Piercing genitales: están de moda, pero no son nuevos

El príncipe Alberto usaba uno para fijar su miembro a su pierna y que le queden lindos los pantalones, los romanos les ponían "candados" a sus esclavos para que no tuvieran sexo...
Me acerco con cautela al tema porque, confieso, me da un poco de impresión. Pero no es menos cierto que ya conocí a varias personas que disfrutan en la cama de sus aritos y cositas metálicas. Así que, si bien no puedo compartir con ellos su alegría porque se me arruga la cara ni bien miro de reojo la foto de un piercing genital, bueno, puedo sí, hacer un aporte al desasne general y ofrecerles ¿un poco de cultura?

Me pareció muy interesante saber, por ejemplo que el príncipe Alberto, marido de la Reina Victoria, allá promediando el 1850 (poco antes de la Revolución Industrial, para que se den una idea) usaba un piercing en el extremo de su pene para poder engancharlo al pantalón a la altura del muslo, de manera que el miembro se quedara prolijamente pegado al costado del pantalón. Es que los pantalones se usaban muy ajustados por aquellos días... Seguramente el príncipe Alberto no se imaginó que esa costumbre suya sería su legado para el siglo XXI. Ahora el más popular modelo de piercing genital masculino es el Príncipe Alberto.

Tampoco falto a quien se lo ocurriera usarlo como candado. Así lo hicieron algunos monjes que llevaban el suyo en la base del glande para impedir cualquier práctica sexual, o los romanos, que se lo colocaron a sus esclavos, hombres y mujeres, para que no pudieran tener sexo.

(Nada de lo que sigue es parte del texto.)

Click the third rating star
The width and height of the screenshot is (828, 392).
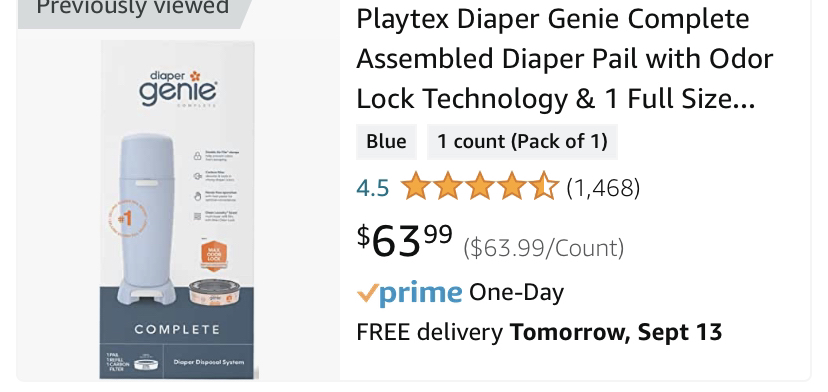tap(479, 186)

Los atletas griegos, aquellos que fundaron los juegos olímpicos, usaban piercings para mantener en su lugar el prepucio. Es que en esa época los atletas hacían deporte desnudos. De paso también servía para que no hubiera "roces" entre ellos. Ya sabemos que los griegos tenían grandes permisos para la homosexualidad...

Pero no en todos los casos se trató de prohibiciones. El Kama Sutra ya habla del piercing que atraviesa el glande como una herramienta al servicio del placer sexual. Y en África y en Arabia se usó como símbolo de la madurez sexual, generalmente colgando pequeñas piedritas del escroto de los varones.

Ya ven, el piercing genital estará muy de moda, pero es demasiado antiguo para ser novedad.